(Information shown)
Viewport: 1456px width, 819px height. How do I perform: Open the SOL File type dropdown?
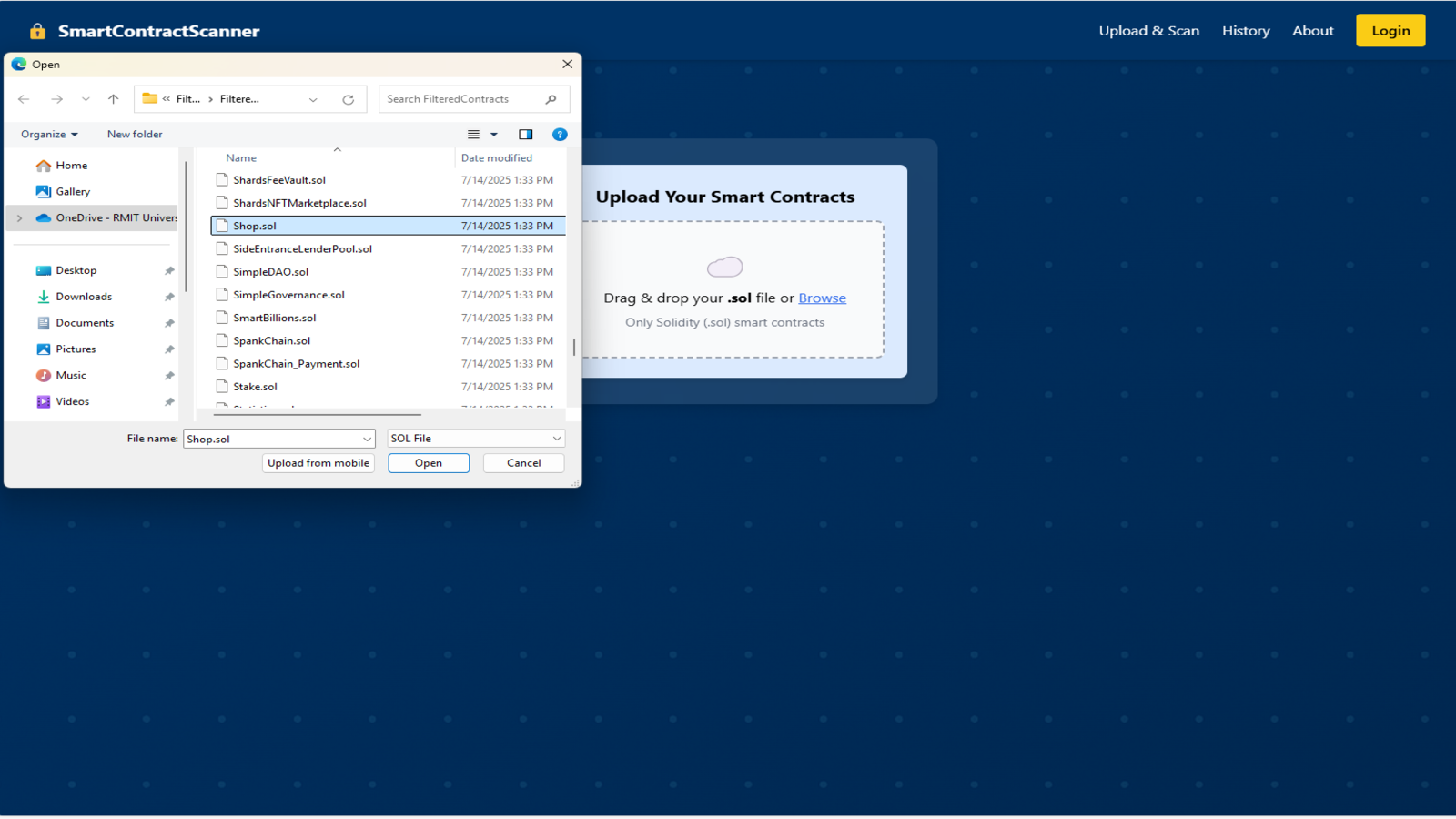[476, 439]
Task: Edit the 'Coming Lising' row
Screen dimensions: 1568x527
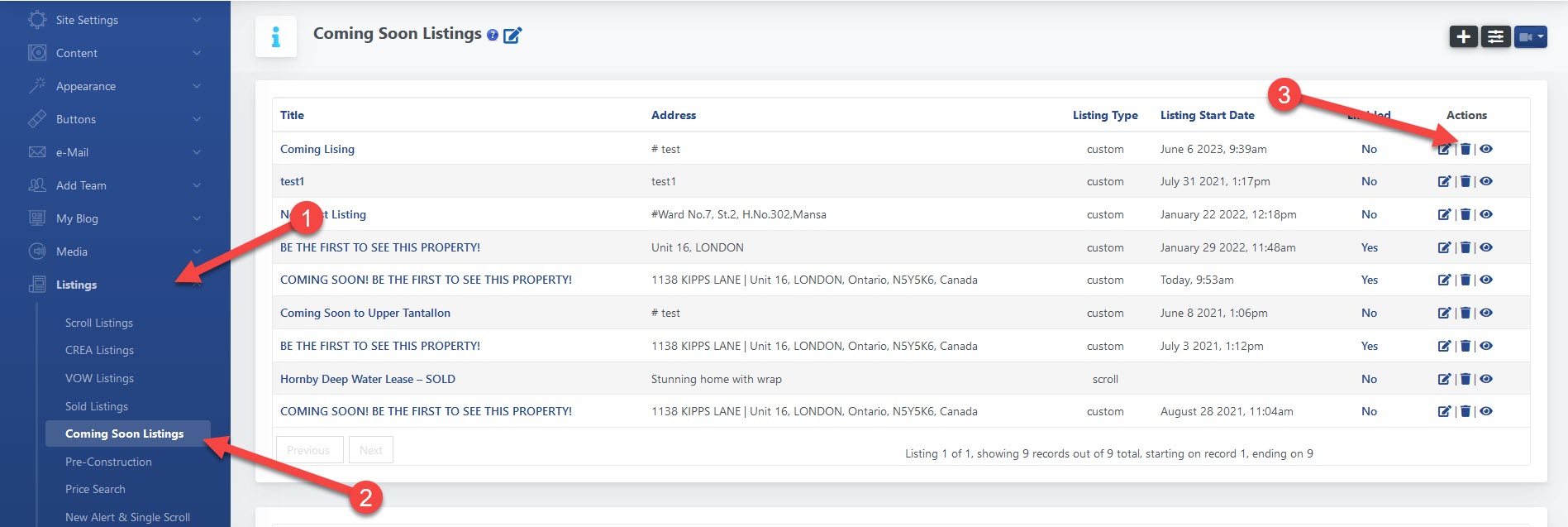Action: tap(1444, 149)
(End Information shown)
» **Work order**
Leave out the images and copy all remaining data word for word.

» **Answer space**
Viewport: 1456px width, 819px height. How do I perform: Open the SOL File type dropdown?
[476, 439]
Task: Edit the 'Coming Lising' row
Screen dimensions: 1568x527
Action: tap(1444, 149)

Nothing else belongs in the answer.